Este novo encontro foi o último a anteceder a abertura da exposição Habitar Lisboa, com curadoria de Marta Sequeira e que poderá ser visitada entre outubro de 2023 e fevereiro de 2024, na Garagem Sul do CCB. A exposição servirá de montra para muitos dos projetos não vencedores dos concursos já lançados no âmbito do investimento do PRR e procurará sublinhar a importância da disciplina da arquitetura, bem como a importância dos dados para a exploração de problemas e oportunidades no setor da habitação em Lisboa. Os dados que integrarão a exposição serão organizados pelo geógrafo João Ferrão e pelo diretor da NOVA IMS, Miguel de Castro Neto.
Olhar para “como se vai construir”
À margem do debate, Marta Sequeira falou à Mensagem e apontou para a necessidade de não olhar apenas para os números associados à concretização de novas habitações, mas também para “como se vai construir”. “Já percebemos que a construção de habitação não se baseia apenas na construção de casas, mas na construção de cidade, de espaço público”, disse, desviando a atenção dos números e metas para a qualidade de vida e para o papel aí desempenhado pela arquitetura.
“Os arquitetos são certamente os profissionais que poderão ajudar verdadeiramente a perceber como é que esta operação poderá ser feita, não oferecendo apenas casas às pessoas, mas pensando na qualidade de vida que essas pessoas vão ter.”
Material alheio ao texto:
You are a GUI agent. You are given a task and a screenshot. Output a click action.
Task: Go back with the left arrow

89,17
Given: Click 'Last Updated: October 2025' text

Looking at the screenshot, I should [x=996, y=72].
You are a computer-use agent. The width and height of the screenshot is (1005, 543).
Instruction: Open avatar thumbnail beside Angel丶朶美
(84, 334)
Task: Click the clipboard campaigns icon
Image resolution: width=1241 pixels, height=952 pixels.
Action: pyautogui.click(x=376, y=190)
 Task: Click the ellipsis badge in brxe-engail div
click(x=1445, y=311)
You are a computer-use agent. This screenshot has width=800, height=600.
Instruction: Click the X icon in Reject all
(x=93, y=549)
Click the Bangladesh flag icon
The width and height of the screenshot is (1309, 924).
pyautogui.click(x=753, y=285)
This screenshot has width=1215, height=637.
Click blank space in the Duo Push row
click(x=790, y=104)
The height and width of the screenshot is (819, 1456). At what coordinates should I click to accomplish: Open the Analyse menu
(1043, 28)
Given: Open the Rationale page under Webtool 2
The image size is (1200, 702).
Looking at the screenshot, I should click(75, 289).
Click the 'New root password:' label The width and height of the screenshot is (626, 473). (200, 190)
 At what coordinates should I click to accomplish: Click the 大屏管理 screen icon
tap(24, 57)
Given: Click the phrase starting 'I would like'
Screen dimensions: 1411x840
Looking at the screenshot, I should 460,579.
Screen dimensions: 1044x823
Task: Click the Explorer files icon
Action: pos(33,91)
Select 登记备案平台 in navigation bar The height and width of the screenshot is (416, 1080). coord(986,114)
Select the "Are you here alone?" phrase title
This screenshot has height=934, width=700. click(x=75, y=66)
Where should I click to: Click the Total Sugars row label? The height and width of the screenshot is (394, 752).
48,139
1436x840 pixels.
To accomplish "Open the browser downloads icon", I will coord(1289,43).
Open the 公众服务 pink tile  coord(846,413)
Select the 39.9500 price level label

A exposição que coordena propõe-se precisamente a colocar no centro a arquitetura. “A ideia é a de recentrar a discussão sobre habitação na disciplina de arquitetura – perceber como é que a arquitetura pode contribuir.”
Marco Allegra, investigador no Instituto de Ciências Sociais da Universidade de Lisboa (ICS-ULisboa) com quem também falámos, também mencionou a importância de mais dimensões para além das presentes na mera construção de fogos habitacionais.
“A experiência do PER ensina-nos que é preciso construir habitação, mas é preciso também criar um contexto. Não é só um contexto urbanístico, é também de animação social. Essa foi uma parte muito carente do PER, praticamente não estava na lógica inicial do projeto. Podemos aprender com isso”, disse.
À semelhança daquilo que aconteceu no primeiro debate, voltou a falar-se nas descontinuidades territoriais existentes em alguns bairros PER de Lisboa e na importância de reconhecer e corrigir erros urbanísticos cometidos na implementação do plano dos anos 90.